Jinming I am very happy, the family purchased a new house on the key essentials, the new room has a Jinming own dedicated very spacious room. He became even more pleased that my mother yesterday and said to him: "You need room which items to buy, how layout, you have the final say, as long as no more than NN dollars on the line." Today morning, Jin Ming started doing the budget, and he wanted to buy the items into two categories: primary and Accessories, Accessories is one of the main pieces of subordinate to, the following table is an example of some of the main parts and accessories: the
main pieces of accessoriesComputer printers, scanners
bookcase books
desk lamp, stationery
work chair without
if you buy classified as accessory items, you must first buy the main pieces of the attachment belongs. Each main member 00 may have, attachments 11 or 22. Annex no longer subordinate to their own accessories. Jinming want to buy a lot of things, certainly more than qualified NN mother yuan. So he put each item provides an important degree, it is divided into 55 such as: integer 1-51-5 said the first 55 as the most important. He also found the price of each item (is an integer multiple of 1010 yuan) from the Internet.
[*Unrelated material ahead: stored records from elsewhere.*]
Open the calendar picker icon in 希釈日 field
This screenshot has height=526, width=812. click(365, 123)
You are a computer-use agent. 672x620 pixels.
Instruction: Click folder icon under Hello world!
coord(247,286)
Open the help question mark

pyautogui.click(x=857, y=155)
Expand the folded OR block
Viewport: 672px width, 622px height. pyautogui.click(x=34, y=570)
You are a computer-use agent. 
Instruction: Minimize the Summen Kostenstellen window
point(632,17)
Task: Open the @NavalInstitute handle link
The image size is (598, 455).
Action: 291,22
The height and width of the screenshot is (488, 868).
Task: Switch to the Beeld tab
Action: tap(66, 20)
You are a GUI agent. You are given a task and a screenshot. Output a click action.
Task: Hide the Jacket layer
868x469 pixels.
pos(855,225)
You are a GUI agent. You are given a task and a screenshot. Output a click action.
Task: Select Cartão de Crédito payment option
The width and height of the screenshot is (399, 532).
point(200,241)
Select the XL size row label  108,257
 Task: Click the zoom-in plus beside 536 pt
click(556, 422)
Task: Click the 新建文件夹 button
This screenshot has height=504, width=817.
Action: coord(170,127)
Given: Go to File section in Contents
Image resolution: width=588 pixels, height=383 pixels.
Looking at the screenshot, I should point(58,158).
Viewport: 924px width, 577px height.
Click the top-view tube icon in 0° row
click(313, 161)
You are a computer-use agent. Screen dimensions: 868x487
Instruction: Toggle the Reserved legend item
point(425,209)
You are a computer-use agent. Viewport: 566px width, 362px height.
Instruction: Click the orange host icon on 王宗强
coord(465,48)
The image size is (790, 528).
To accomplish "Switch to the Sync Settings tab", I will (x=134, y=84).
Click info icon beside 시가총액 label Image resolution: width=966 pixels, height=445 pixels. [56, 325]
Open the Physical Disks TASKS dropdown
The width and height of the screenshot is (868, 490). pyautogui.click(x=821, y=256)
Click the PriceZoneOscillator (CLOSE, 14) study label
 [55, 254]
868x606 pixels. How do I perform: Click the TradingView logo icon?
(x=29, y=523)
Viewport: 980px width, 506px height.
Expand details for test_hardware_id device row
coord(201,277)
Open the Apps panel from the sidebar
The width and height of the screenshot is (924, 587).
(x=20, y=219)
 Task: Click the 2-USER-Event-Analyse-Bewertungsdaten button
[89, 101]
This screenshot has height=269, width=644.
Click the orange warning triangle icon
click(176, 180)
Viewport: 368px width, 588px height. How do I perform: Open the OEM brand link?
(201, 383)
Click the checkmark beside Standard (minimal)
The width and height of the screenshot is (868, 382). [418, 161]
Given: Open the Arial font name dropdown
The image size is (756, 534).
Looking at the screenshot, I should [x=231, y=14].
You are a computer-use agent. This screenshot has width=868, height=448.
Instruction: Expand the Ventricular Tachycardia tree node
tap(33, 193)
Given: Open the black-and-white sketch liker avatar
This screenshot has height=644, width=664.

He hoped that under the premise of no more than NN yuan (RMB can be equal NN), so that the sum of the product of price and degree of importance of each item maximum.
Provided on jj items prices v_ [j] v [j] , the degree of importance of w_ [j] w [j] , were selected kk items, numbers j_1, j_2 ..., j_kj1, j 2, ..., jk then ask the sum of: v_ [j_1] \ times w_ [j_1] + v_ [j_2] \ times w_ [j_2] + ... + v_ [j_k] \ times w_ [j_k]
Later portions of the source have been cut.